| PAGE EXTRACT |
+ + +

That observation applies to any subject. Even more crucially it applies to life itself. The difficulty is that life’s North Star, its point, its dogged meaning, usually takes time, perhaps a lot of it, to be discovered or discerned. It may take thirty or forty years, or longer. Or it may never happen. The point is there but we miss it, or mistake it, or dismiss it. And during those years, life can be experienced as a rootless wandering without a compelling point or with too many points that are more confusing than clarifying. These memoir-meditations are about life itself, including my own. They do have a point. Over the years, I’ve discovered and rediscovered it countless times. Since it’s a process that constantly involves me, I am constrained to disclose it at the outset. To do that, I have to start nearer the end than the beginning of my life.

My point is longing – yours, mine, everyone’s -- for I believe longing is a common human experience. Our longing is persistent. It is insistent. It is unquenchable. Although it takes many different forms, the longing itself is universal. It can be intense, it can fade but it never ends as long as we live. So I suggest that longing is our primal connection to God, and is the ground of faith. Longing is a basic way God relates to us more deeply than our belief systems, creeds, scriptures, practices, philosophies, institutional expressions of religion, or the rejection of any or all of these. I also suggest that longing is a gentle, quiet but trustworthy guide in our lives. Simon Weil, a Christian mystic, says, perfect attention is prayer. In that profoundly spiritual but unconventional sense, I believe paying close attention to our longing is essential to spiritual life, indeed to our very humanity.

These are huge, perhaps presumptuous assertions. I’ve arrived at them over the course of many years, nearly half of them as a minister, author, theologian, husband, father, grandfather, as well as a lifetime of being a mortal, seeking, struggling, flawed, awed, blest, grateful human being. These memoir-meditations are about how I’ve come to these assertions. I write them in the hope they will engage us in a dialogue together.

+ + +

| MATERIAL SUPPLIED |
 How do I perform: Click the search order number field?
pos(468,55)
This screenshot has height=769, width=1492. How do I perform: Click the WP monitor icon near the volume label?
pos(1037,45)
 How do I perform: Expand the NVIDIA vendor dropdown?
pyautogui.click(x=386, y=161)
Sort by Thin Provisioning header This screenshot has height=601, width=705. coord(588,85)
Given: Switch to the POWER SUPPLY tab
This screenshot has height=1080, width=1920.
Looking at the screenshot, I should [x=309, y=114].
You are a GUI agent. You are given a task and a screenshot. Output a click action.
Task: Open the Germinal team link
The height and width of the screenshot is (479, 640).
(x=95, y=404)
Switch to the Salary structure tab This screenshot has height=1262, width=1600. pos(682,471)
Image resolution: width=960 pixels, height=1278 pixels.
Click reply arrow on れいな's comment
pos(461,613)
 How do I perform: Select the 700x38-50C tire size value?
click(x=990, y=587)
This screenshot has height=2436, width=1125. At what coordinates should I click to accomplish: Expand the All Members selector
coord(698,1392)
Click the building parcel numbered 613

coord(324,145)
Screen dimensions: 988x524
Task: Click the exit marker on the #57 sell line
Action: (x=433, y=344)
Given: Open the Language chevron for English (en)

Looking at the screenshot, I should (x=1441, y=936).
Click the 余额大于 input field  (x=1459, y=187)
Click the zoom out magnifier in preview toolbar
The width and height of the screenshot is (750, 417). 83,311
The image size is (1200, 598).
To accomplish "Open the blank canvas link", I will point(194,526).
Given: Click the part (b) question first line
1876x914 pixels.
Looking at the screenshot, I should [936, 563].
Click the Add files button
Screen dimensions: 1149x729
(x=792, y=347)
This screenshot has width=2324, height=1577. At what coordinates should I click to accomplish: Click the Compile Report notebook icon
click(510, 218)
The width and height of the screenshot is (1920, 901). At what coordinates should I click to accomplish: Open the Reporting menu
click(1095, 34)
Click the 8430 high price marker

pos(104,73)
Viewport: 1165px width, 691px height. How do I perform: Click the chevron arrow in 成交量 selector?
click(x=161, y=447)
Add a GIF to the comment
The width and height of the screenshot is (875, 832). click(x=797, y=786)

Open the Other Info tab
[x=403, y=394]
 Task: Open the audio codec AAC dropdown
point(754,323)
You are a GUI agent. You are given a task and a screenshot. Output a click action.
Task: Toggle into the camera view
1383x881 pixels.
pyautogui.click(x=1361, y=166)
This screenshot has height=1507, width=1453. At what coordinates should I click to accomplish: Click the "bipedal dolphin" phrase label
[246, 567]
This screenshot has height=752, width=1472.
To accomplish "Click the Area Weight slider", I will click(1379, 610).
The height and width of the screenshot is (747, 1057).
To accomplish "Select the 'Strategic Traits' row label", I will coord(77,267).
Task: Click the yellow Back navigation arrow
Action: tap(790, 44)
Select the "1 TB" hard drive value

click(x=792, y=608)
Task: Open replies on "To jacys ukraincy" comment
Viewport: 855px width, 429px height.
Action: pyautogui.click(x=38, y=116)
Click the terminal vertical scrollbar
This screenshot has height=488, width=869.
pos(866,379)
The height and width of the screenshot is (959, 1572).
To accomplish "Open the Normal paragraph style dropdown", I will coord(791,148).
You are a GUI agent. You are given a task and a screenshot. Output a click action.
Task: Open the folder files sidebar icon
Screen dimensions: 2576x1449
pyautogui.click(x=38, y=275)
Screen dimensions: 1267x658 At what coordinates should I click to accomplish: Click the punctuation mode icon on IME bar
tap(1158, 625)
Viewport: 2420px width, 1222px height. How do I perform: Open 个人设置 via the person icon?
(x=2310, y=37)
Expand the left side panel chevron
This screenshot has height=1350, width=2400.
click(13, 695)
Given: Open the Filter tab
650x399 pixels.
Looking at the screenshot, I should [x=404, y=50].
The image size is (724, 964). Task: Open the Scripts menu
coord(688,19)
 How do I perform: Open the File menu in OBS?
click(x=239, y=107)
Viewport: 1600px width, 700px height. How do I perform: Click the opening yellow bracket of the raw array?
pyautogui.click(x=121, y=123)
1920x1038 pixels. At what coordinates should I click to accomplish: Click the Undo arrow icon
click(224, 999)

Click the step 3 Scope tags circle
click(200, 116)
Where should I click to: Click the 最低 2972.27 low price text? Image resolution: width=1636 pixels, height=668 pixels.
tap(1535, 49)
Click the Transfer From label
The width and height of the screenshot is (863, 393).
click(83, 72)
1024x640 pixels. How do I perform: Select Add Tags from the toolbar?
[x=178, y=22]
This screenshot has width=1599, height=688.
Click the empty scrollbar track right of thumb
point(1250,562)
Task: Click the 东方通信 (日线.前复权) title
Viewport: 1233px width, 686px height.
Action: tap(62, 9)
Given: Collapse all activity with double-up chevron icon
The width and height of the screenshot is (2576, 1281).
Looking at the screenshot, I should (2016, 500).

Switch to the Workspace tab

+ + +

| TO DO |
1. In the memoir excerpt, whom does the author quote as saying that perfect attention is prayer?
2. Rewrite the memoir excerpt starting at "That observation applies" and ending at "of my life.", swapping "North Star" for "guiding light".
3. What roles does the author of the memoir excerpt say he has held over nearly half of the years spent reaching his assertions?

| SOLUTIONS PER TASK |
1. Simon Weil, a Christian mystic.

2.
That observation applies to any subject. Even more crucially it applies to life itself. The difficulty is that life’s guiding light, its point, its dogged meaning, usually takes time, perhaps a lot of it, to be discovered or discerned. It may take thirty or forty years, or longer. Or it may never happen. The point is there but we miss it, or mistake it, or dismiss it. And during those years, life can be experienced as a rootless wandering without a compelling point or with too many points that are more confusing than clarifying. These memoir-meditations are about life itself, including my own. They do have a point. Over the years, I’ve discovered and rediscovered it countless times. Since it’s a process that constantly involves me, I am constrained to disclose it at the outset. To do that, I have to start nearer the end than the beginning of my life.

3. Minister, author, theologian, husband, father, grandfather